DESCRIPTION OF THE TASK: The data below must be repeated exactly. Leave nothing out.

START DATASET ENTRIES

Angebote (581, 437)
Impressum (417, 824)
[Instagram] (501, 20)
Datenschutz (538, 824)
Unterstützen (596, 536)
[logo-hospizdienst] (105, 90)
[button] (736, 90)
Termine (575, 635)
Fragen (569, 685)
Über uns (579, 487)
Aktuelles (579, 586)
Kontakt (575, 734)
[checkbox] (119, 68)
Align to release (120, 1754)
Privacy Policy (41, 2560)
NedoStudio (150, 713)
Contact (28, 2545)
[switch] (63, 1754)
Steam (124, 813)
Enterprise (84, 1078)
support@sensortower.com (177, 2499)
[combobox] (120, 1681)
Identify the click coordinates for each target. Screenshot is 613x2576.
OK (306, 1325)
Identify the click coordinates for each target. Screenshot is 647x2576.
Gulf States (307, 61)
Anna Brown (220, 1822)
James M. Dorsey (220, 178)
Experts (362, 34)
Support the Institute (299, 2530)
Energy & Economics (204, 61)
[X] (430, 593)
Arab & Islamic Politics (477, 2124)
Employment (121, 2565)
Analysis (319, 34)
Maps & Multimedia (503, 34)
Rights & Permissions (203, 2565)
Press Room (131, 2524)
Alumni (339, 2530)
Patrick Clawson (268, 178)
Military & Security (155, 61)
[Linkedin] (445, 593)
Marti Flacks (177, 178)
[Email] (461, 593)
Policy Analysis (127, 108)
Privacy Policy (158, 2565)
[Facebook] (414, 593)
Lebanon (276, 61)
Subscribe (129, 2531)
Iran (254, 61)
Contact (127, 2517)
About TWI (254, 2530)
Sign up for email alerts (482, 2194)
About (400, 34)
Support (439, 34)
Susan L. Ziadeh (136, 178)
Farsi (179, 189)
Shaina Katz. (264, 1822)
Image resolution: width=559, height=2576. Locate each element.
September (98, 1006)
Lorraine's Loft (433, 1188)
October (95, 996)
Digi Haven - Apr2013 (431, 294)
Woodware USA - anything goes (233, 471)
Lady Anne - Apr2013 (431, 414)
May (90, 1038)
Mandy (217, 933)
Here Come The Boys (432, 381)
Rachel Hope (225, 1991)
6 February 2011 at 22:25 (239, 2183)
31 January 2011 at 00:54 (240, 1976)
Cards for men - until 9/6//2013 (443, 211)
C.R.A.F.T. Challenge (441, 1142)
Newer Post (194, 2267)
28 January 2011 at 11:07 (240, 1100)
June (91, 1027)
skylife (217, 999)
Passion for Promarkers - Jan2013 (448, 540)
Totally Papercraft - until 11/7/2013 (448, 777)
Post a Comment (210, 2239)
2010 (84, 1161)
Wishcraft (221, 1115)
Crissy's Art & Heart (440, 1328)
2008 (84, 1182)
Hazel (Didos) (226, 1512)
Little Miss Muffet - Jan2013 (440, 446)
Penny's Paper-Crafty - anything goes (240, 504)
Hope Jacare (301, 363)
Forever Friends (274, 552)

END DATASET ENTRIES

RESPONSE TO THE EXERCISE:
Angebote (581, 437)
Impressum (417, 824)
[Instagram] (501, 20)
Datenschutz (538, 824)
Unterstützen (596, 536)
[logo-hospizdienst] (105, 90)
[button] (736, 90)
Termine (575, 635)
Fragen (569, 685)
Über uns (579, 487)
Aktuelles (579, 586)
Kontakt (575, 734)
[checkbox] (119, 68)
Align to release (120, 1754)
Privacy Policy (41, 2560)
NedoStudio (150, 713)
Contact (28, 2545)
[switch] (63, 1754)
Steam (124, 813)
Enterprise (84, 1078)
support@sensortower.com (177, 2499)
[combobox] (120, 1681)
Identify the click coordinates for each target. Screenshot is 613x2576.
OK (306, 1325)
Identify the click coordinates for each target. Screenshot is 647x2576.
Gulf States (307, 61)
Anna Brown (220, 1822)
James M. Dorsey (220, 178)
Experts (362, 34)
Support the Institute (299, 2530)
Energy & Economics (204, 61)
[X] (430, 593)
Arab & Islamic Politics (477, 2124)
Employment (121, 2565)
Analysis (319, 34)
Maps & Multimedia (503, 34)
Rights & Permissions (203, 2565)
Press Room (131, 2524)
Alumni (339, 2530)
Patrick Clawson (268, 178)
Military & Security (155, 61)
[Linkedin] (445, 593)
Marti Flacks (177, 178)
[Email] (461, 593)
Policy Analysis (127, 108)
Privacy Policy (158, 2565)
[Facebook] (414, 593)
Lebanon (276, 61)
Subscribe (129, 2531)
Iran (254, 61)
Contact (127, 2517)
About TWI (254, 2530)
Sign up for email alerts (482, 2194)
About (400, 34)
Support (439, 34)
Susan L. Ziadeh (136, 178)
Farsi (179, 189)
Shaina Katz. (264, 1822)
Image resolution: width=559, height=2576. Locate each element.
September (98, 1006)
Lorraine's Loft (433, 1188)
October (95, 996)
Digi Haven - Apr2013 (431, 294)
Woodware USA - anything goes (233, 471)
Lady Anne - Apr2013 (431, 414)
May (90, 1038)
Mandy (217, 933)
Here Come The Boys (432, 381)
Rachel Hope (225, 1991)
6 February 2011 at 22:25 (239, 2183)
31 January 2011 at 00:54 (240, 1976)
Cards for men - until 9/6//2013 (443, 211)
C.R.A.F.T. Challenge (441, 1142)
Newer Post (194, 2267)
28 January 2011 at 11:07 (240, 1100)
June (91, 1027)
skylife (217, 999)
Passion for Promarkers - Jan2013 (448, 540)
Totally Papercraft - until 11/7/2013 (448, 777)
Post a Comment (210, 2239)
2010 (84, 1161)
Wishcraft (221, 1115)
Crissy's Art & Heart (440, 1328)
2008 (84, 1182)
Hazel (Didos) (226, 1512)
Little Miss Muffet - Jan2013 (440, 446)
Penny's Paper-Crafty - anything goes (240, 504)
Hope Jacare (301, 363)
Forever Friends (274, 552)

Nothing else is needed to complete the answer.